Ma andiamo con ordine. Dopo i successi riscossi con ‘Puritanical Euphoric Misantrhropia’, la band norvegese capitanata dal carismatico (solo sul palco, poi vedremo perché…) Shagrath è divenuta un’entità di prim’ordine nel rooster della Nuclear Blast, un’autentica priorità da cullare come una gallina dalle uova d’oro. Ecco quindi giustificata la mobilitazione della stampa europea in un piovoso week-end di giugno, radunata nel sud della Germania per assistere alla presentazione del nuovo disco della band in uscita l’8 settembre, nonché l’affannosa ricerca da parte dei “boss” della label teutonica di un luogo adatto ad ospitare l’evento. Luogo individuato in un suggestivo borgo medioevale situato tra i boschi ad un’ora di pullman da Stoccarda. Hellenstein, questo il nome della location scelta per la listening session, è una sorta di fortezza rimodernata ed adibita a borgo turistico, con tanto di auditorium all’aperto utilizzato per rappresentazioni teatrali e concerti di musica classica. Ed è proprio sul palco di questo antico anfiteatro che, una volta sconfitta l’ira della pioggia, vengono montati quattro ampli dai quali irrompono violenti le note di ‘Death Cult Armageddon’.
L’ascolto dell’album
‘Allegiance’ : Un’intro oscura e rallentata apre in grande stile ‘Death Cult Armageddon’. La tensione cresce sin dalle prime note, sino ad esplodere in un black metal classico che, per il momento, poco spazio concede alle aperture sinfoniche che hanno da sempre caratterizzato la produzione dei Dimmu Borgir. In alcune accelerazioni, addirittura, vengono alla mente schemi tipici del rock, soluzioni che potrebbero disorientare non poco l’ascoltatore. Si tratta, però, solamente di passaggi estemporanei, visto che nel bridge torna prepotentemente l’orchestra, con arie pesanti ed oscure. Si tratta nel suo complesso, di un brano imperioso, estremamente vario ed in grado di spaziare dal tipico black metal al rock con grande sapienza, cedendo al “commerciale” solamente nei passaggi sinfonici. Un vero Armageddon sonoro.

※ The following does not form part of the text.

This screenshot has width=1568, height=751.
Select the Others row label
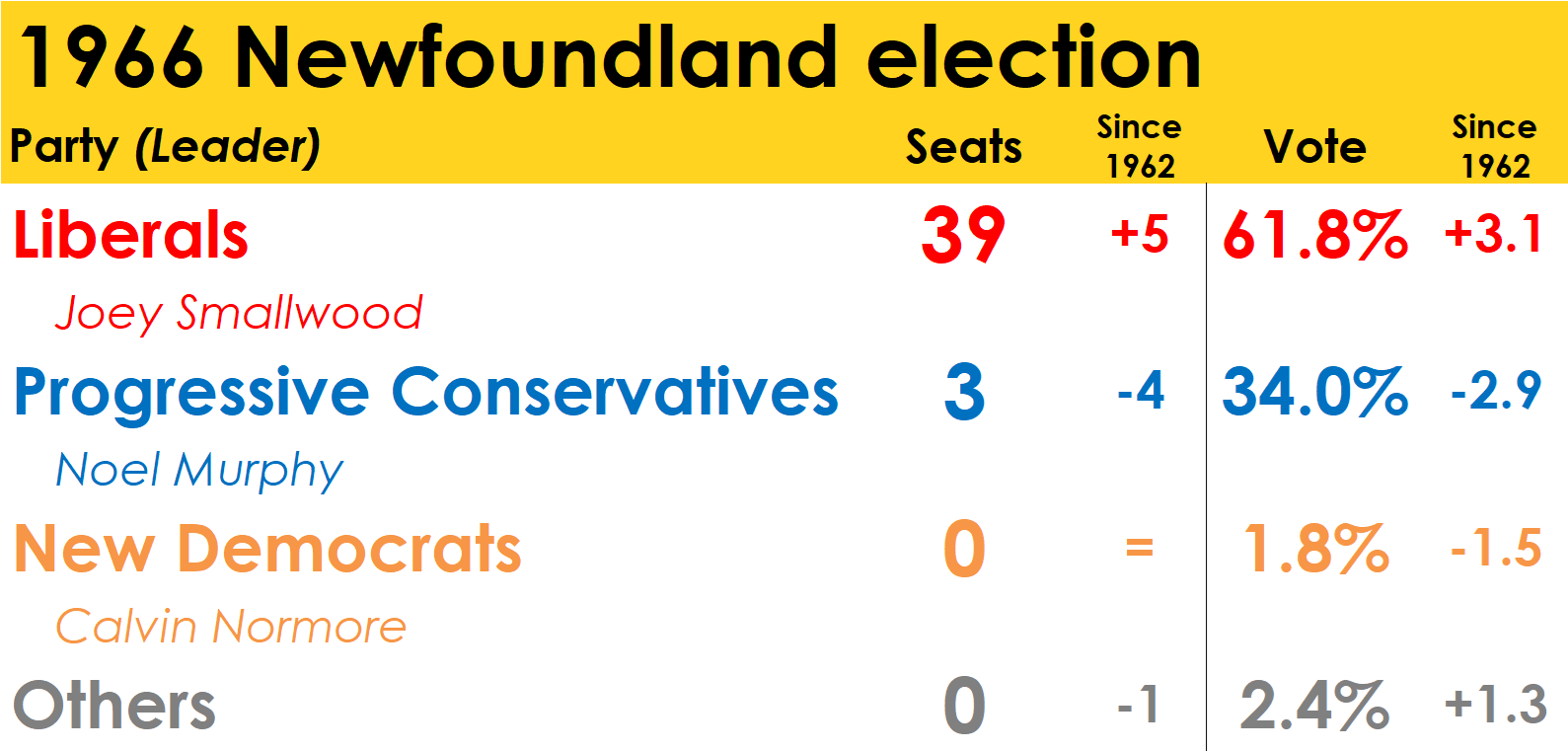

‘Progenies Of The Great Apocalypse’: Arriva preso il momento del primo capolavoro di questo disco. L’apertura è maestosa, a tratti cinematografica, con un’orchestra di quasi 50 elementi a farla da padrona. Con l’irrompere della band l’idillio viene spezzato, i ritmi si alzano ed arriva la prima sorpresa: ad inserirsi tra Vortex e Shagrath troviamo infatti Abbath degli Immortal! Il risultato è grandioso, con scariche di inaudita violenza a lacerare quel tappeto di melodia sinfonica sempre presente in sottofondo. Il chorus è la seconda sorpresa di questo brano: vocals pulite tracciano melodie realmente “strappa-orecchie”, a fungere da contraltare con la furia oltranzista che domina nel resto del brano, con un Nick formato rullo-compressore e le chitarre impegnate a ergere un muro sonoro di granito. Tra tipico black metal ed epicità cinematografica, per un brano destinato a divenire un classico.
‘Lepers Among Us’: Si tira leggermente il fiato con una traccia che, con le debite proporzioni, potrebbe venire accostata alla produzione dei “cugini” The Kovenant. L’avvio è abbastanza moderno, con vocals violenti a rincorrersi con possenti ma melodici break chitarristici. Alcune parti recitate fanno venire alla mente le composizioni di Lex Icon e soci, anche se la modernità rimante abbastanza circoscritta e non prende mai il sopravvento sul black originario.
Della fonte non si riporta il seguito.